## MATERIAL PROVIDED

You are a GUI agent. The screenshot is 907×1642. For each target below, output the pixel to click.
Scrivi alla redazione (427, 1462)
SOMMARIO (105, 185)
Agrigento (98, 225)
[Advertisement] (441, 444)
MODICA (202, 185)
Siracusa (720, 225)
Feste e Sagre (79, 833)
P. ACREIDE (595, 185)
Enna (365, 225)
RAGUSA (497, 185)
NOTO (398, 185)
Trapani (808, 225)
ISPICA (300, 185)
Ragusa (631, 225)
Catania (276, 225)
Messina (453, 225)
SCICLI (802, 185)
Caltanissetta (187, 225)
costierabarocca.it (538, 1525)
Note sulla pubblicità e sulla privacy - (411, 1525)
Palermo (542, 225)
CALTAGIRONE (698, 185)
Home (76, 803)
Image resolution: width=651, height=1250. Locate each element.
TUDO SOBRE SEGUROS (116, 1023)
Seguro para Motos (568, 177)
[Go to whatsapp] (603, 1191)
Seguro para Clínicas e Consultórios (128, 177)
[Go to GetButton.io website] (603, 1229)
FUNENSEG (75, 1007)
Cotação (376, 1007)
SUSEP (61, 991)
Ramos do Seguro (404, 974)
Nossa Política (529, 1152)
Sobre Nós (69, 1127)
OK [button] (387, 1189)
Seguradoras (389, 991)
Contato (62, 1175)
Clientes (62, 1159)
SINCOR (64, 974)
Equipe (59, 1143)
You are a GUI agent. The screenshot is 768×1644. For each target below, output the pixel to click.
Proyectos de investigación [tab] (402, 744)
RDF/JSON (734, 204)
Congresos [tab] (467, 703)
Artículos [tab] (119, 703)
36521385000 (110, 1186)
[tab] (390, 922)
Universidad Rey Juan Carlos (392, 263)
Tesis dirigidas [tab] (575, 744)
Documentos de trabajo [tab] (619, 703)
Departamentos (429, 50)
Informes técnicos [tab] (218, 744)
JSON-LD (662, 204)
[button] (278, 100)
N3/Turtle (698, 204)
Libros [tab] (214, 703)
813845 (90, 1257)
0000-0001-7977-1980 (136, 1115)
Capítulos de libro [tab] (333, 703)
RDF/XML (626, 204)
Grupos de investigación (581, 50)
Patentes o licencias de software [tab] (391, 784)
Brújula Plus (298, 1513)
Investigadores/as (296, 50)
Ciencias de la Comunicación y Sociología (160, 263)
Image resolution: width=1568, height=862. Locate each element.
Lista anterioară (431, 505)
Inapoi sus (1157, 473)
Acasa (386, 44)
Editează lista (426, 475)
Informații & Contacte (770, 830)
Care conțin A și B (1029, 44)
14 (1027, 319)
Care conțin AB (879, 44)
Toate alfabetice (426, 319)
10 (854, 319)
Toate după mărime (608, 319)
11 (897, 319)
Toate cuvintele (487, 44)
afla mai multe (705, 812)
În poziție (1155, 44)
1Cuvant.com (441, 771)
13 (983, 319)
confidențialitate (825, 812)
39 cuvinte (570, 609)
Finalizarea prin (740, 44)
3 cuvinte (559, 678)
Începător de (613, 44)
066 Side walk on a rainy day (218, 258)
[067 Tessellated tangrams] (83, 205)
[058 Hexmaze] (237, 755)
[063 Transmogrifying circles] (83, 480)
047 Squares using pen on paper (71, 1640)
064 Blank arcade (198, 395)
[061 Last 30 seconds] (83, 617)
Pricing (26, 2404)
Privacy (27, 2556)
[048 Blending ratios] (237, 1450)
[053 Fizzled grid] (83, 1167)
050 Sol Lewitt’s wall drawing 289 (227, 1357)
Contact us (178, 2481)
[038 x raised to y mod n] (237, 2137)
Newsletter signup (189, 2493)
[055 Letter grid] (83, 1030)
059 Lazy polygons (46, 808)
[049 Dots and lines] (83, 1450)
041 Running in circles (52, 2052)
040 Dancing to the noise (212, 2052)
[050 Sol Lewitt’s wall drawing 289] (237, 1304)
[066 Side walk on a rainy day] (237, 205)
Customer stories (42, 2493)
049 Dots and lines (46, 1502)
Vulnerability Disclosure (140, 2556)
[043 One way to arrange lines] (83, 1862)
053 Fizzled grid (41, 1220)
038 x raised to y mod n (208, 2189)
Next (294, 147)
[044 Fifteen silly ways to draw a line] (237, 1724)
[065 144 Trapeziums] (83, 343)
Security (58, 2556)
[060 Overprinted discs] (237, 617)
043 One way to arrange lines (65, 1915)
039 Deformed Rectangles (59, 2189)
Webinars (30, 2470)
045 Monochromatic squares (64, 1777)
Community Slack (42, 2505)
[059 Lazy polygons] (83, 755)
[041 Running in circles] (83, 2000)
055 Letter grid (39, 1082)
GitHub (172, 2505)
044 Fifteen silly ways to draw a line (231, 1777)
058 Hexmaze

## TASK INSTRUCTIONS
Please copy the records above from the line with "050 Sol Lewitt’s wall drawing 289 (227, 1357)" to the line with "044 Fifteen silly ways to draw a line (231, 1777)", including both of those lines.

## EXERCISE RESULT
050 Sol Lewitt’s wall drawing 289 (227, 1357)
Contact us (178, 2481)
[038 x raised to y mod n] (237, 2137)
Newsletter signup (189, 2493)
[055 Letter grid] (83, 1030)
059 Lazy polygons (46, 808)
[049 Dots and lines] (83, 1450)
041 Running in circles (52, 2052)
040 Dancing to the noise (212, 2052)
[050 Sol Lewitt’s wall drawing 289] (237, 1304)
[066 Side walk on a rainy day] (237, 205)
Customer stories (42, 2493)
049 Dots and lines (46, 1502)
Vulnerability Disclosure (140, 2556)
[043 One way to arrange lines] (83, 1862)
053 Fizzled grid (41, 1220)
038 x raised to y mod n (208, 2189)
Next (294, 147)
[044 Fifteen silly ways to draw a line] (237, 1724)
[065 144 Trapeziums] (83, 343)
Security (58, 2556)
[060 Overprinted discs] (237, 617)
043 One way to arrange lines (65, 1915)
039 Deformed Rectangles (59, 2189)
Webinars (30, 2470)
045 Monochromatic squares (64, 1777)
Community Slack (42, 2505)
[059 Lazy polygons] (83, 755)
[041 Running in circles] (83, 2000)
055 Letter grid (39, 1082)
GitHub (172, 2505)
044 Fifteen silly ways to draw a line (231, 1777)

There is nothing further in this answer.